**TASK TO CARRY OUT**.
Gather every line of the records that contains the word "Where", matching its capitalization exactly, and copy each one out.

**RECORDS FOR THE EXERCISE**.
— START —

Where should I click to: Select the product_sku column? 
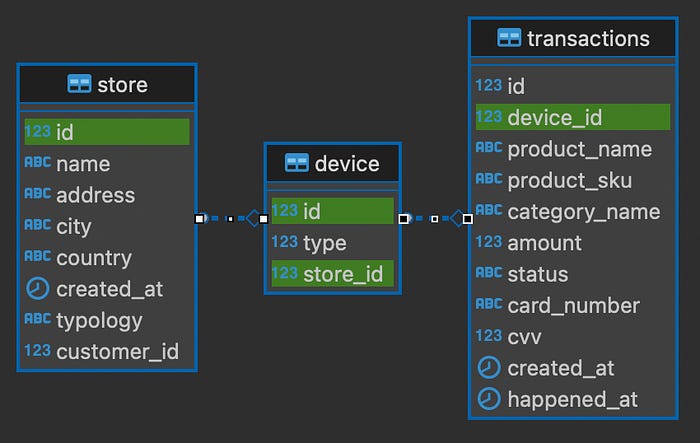[x=573, y=180]
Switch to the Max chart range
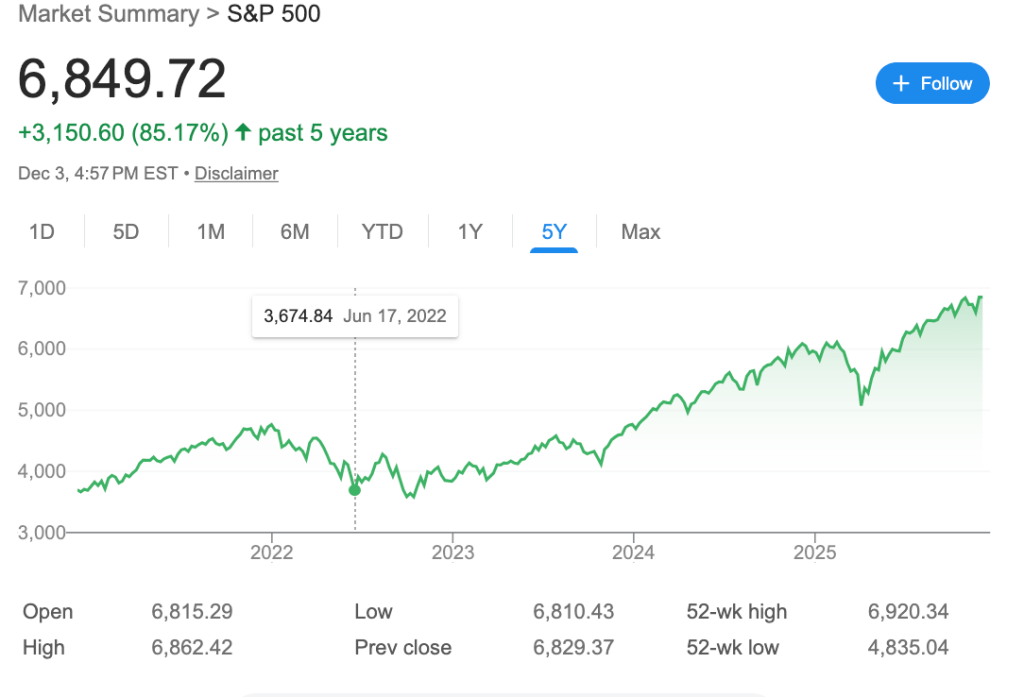 coord(640,232)
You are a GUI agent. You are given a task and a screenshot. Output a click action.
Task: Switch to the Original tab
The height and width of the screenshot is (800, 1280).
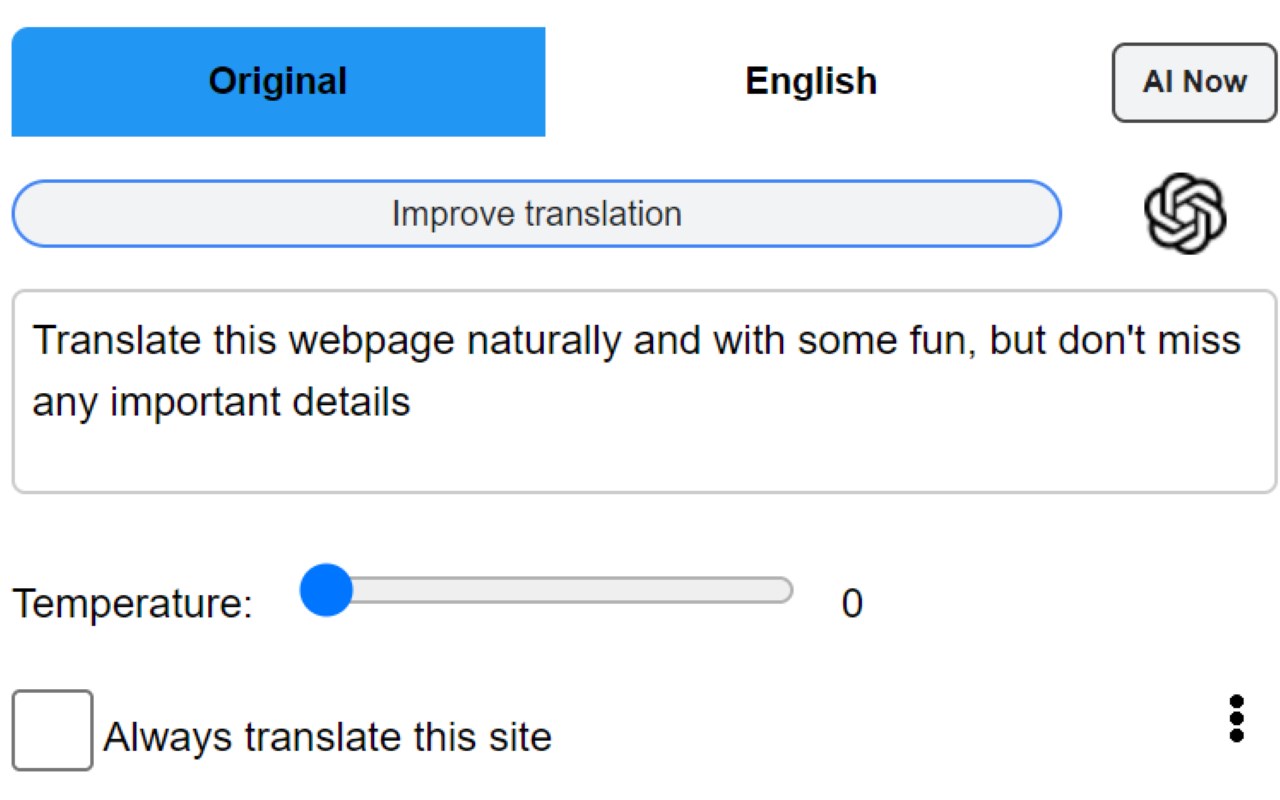pos(278,81)
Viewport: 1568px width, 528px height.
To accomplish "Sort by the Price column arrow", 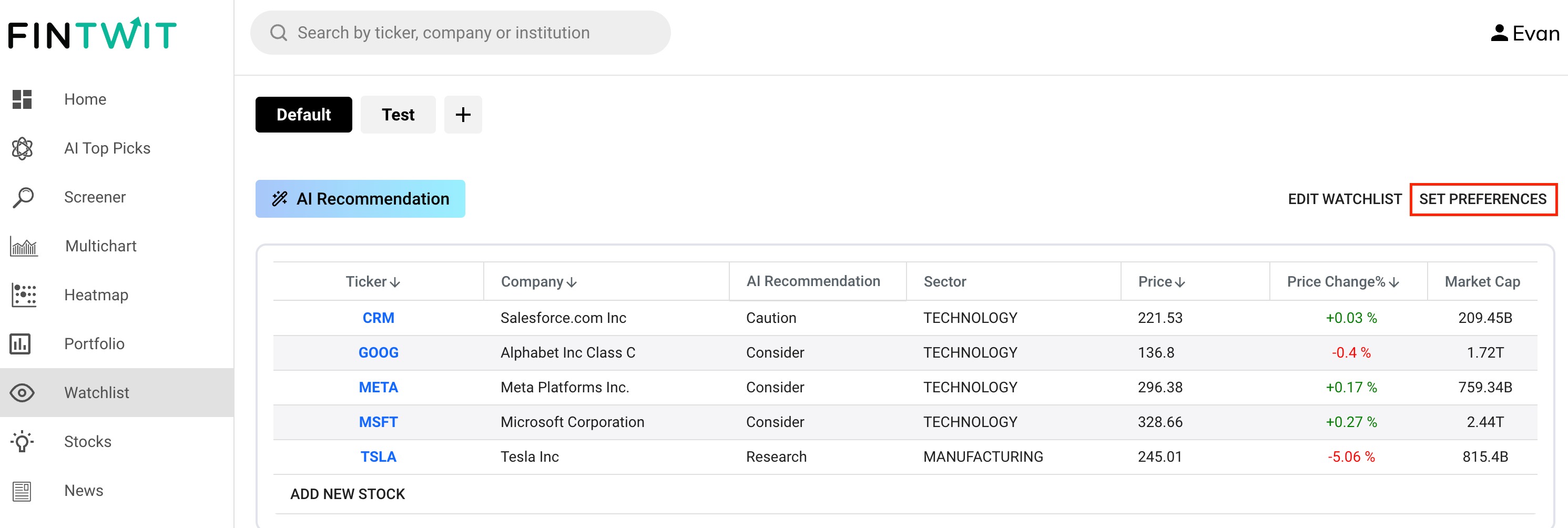I will pyautogui.click(x=1180, y=282).
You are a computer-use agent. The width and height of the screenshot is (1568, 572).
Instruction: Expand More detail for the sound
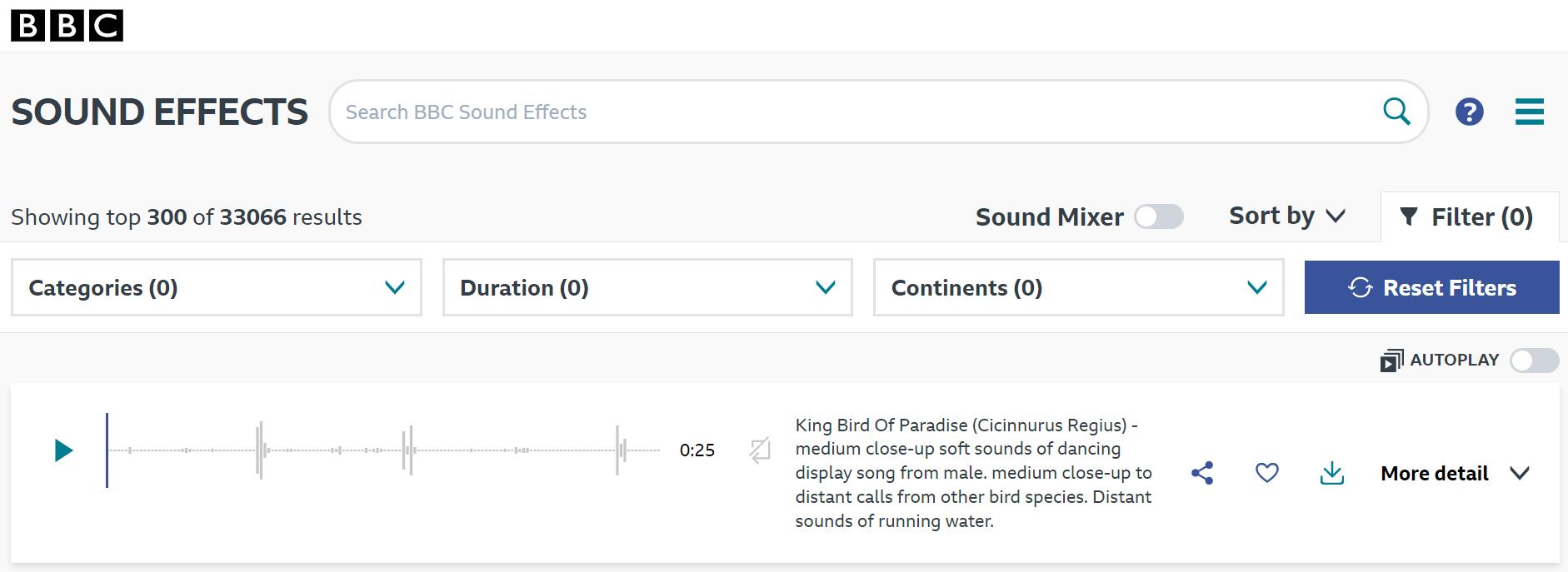[x=1455, y=473]
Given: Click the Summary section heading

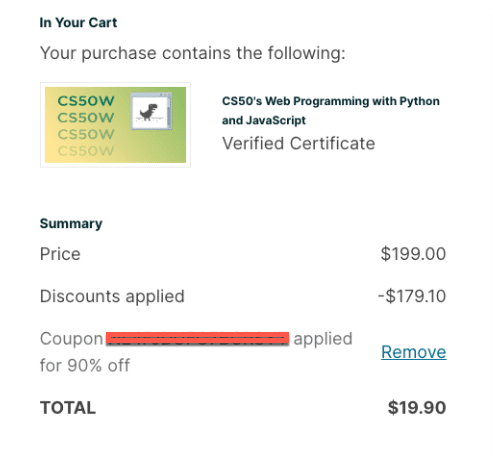Looking at the screenshot, I should (71, 224).
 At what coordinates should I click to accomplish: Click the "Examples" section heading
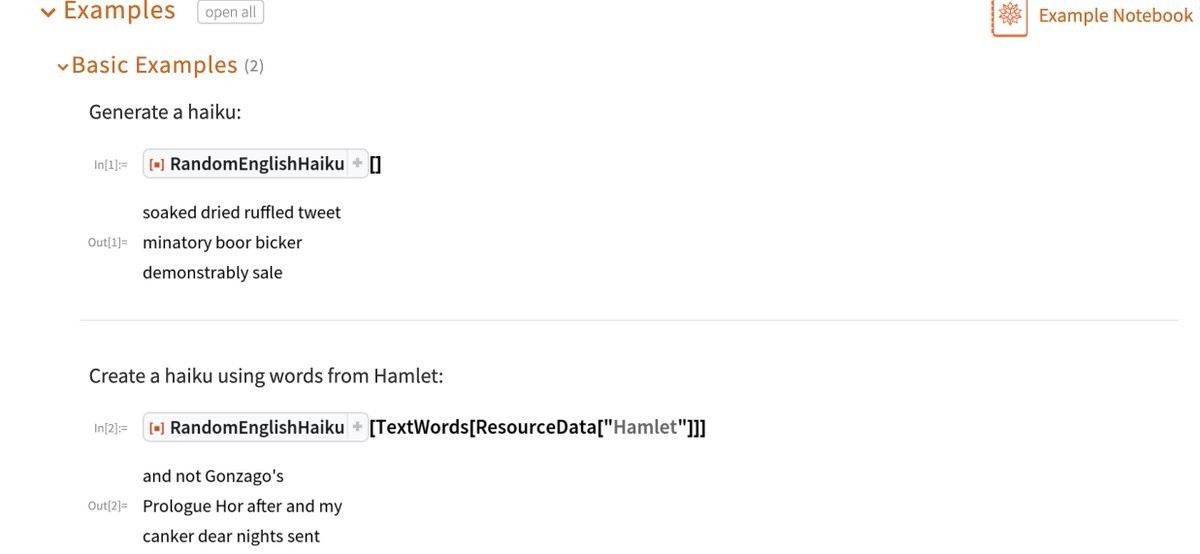(119, 11)
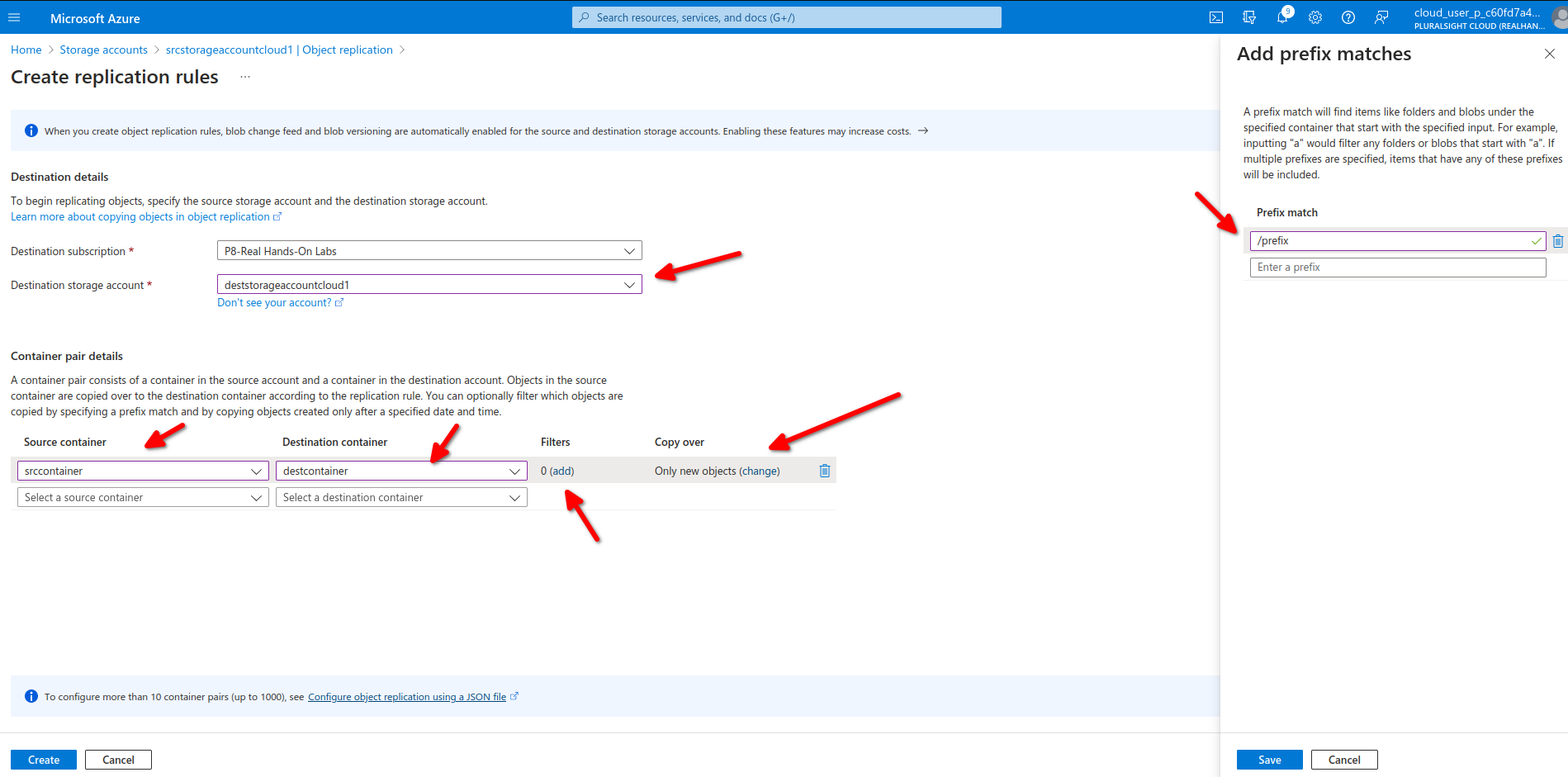1568x777 pixels.
Task: Close the Add prefix matches panel
Action: (1549, 54)
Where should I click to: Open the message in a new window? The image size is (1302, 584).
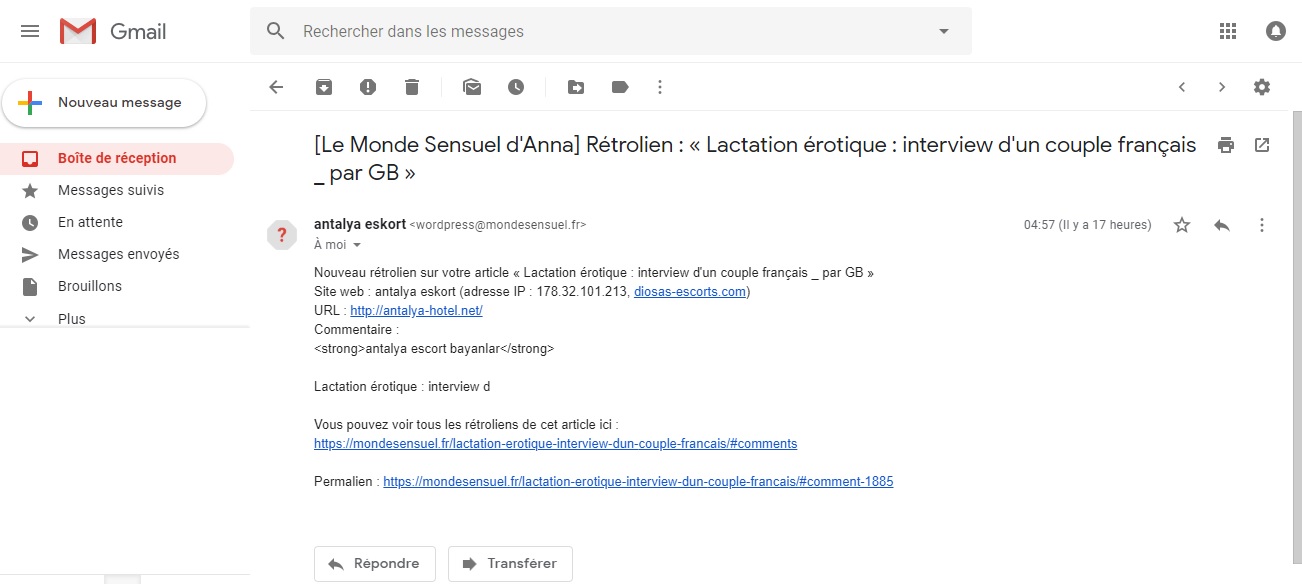coord(1262,145)
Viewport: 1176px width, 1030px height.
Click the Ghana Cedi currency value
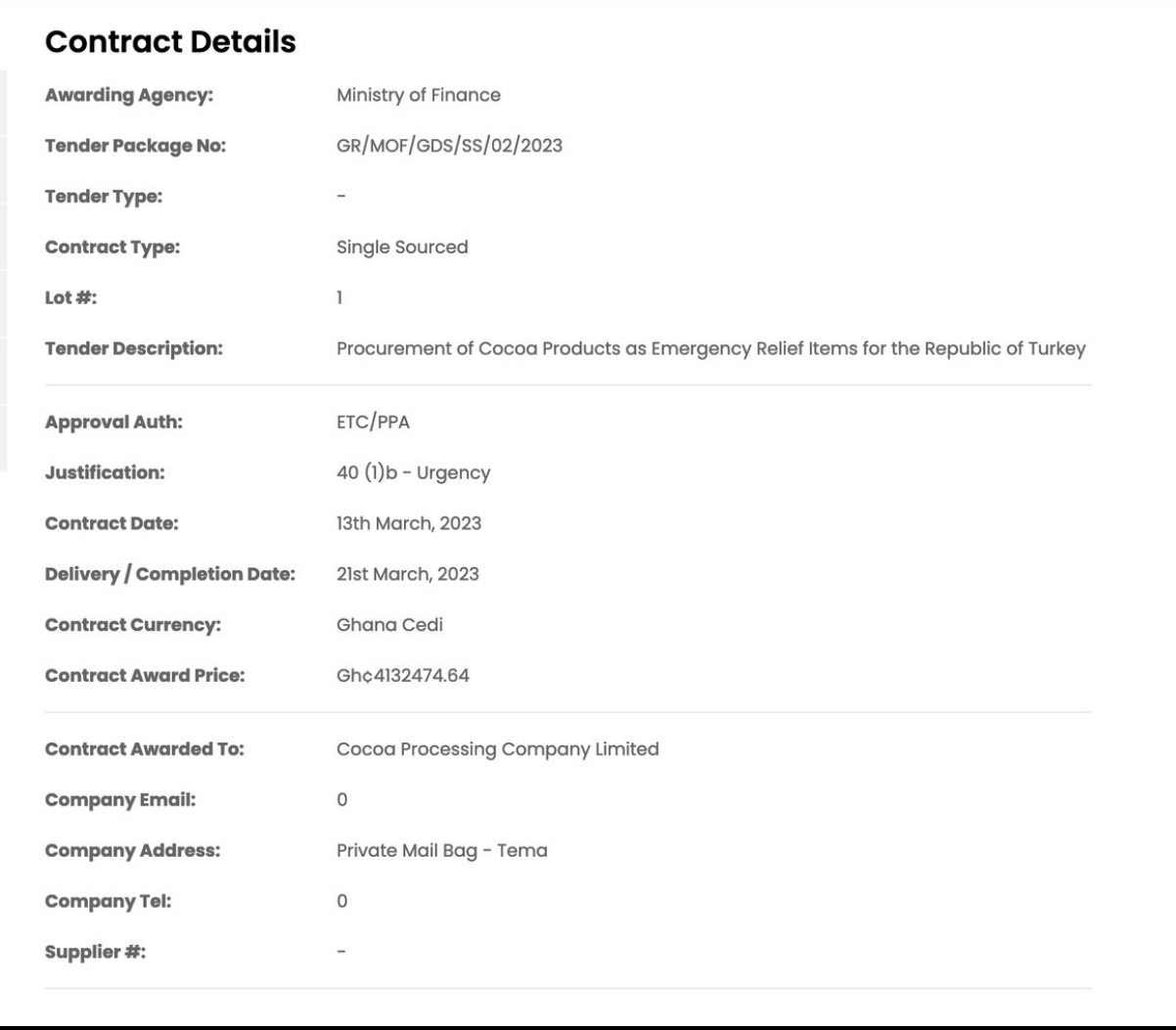tap(389, 625)
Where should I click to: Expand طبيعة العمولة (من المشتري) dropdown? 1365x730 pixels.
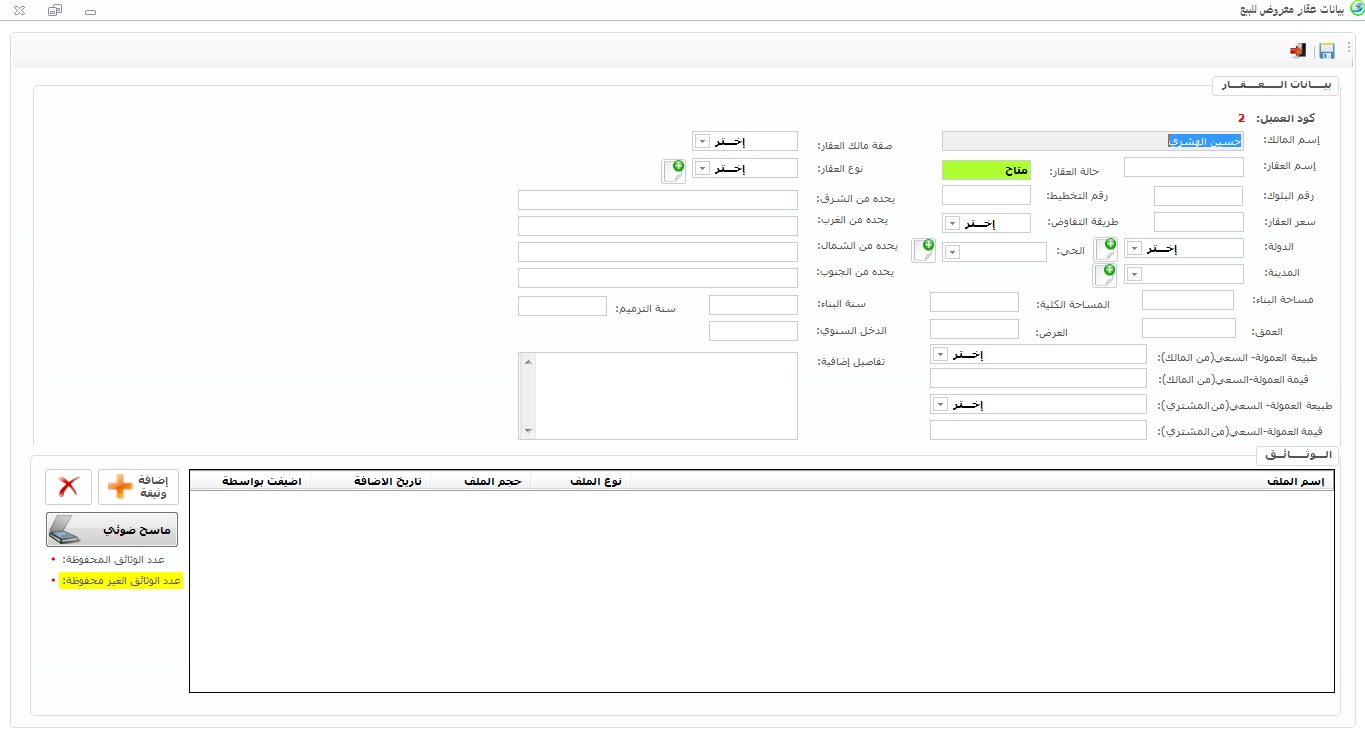click(940, 404)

— END —

**THE RESULT**.
Where should I click to: Select the product_sku column? 
Where should I click to: Open the message in a new window? The image size is (1302, 584).
Where should I click to: Expand طبيعة العمولة (من المشتري) dropdown? 1365x730 pixels.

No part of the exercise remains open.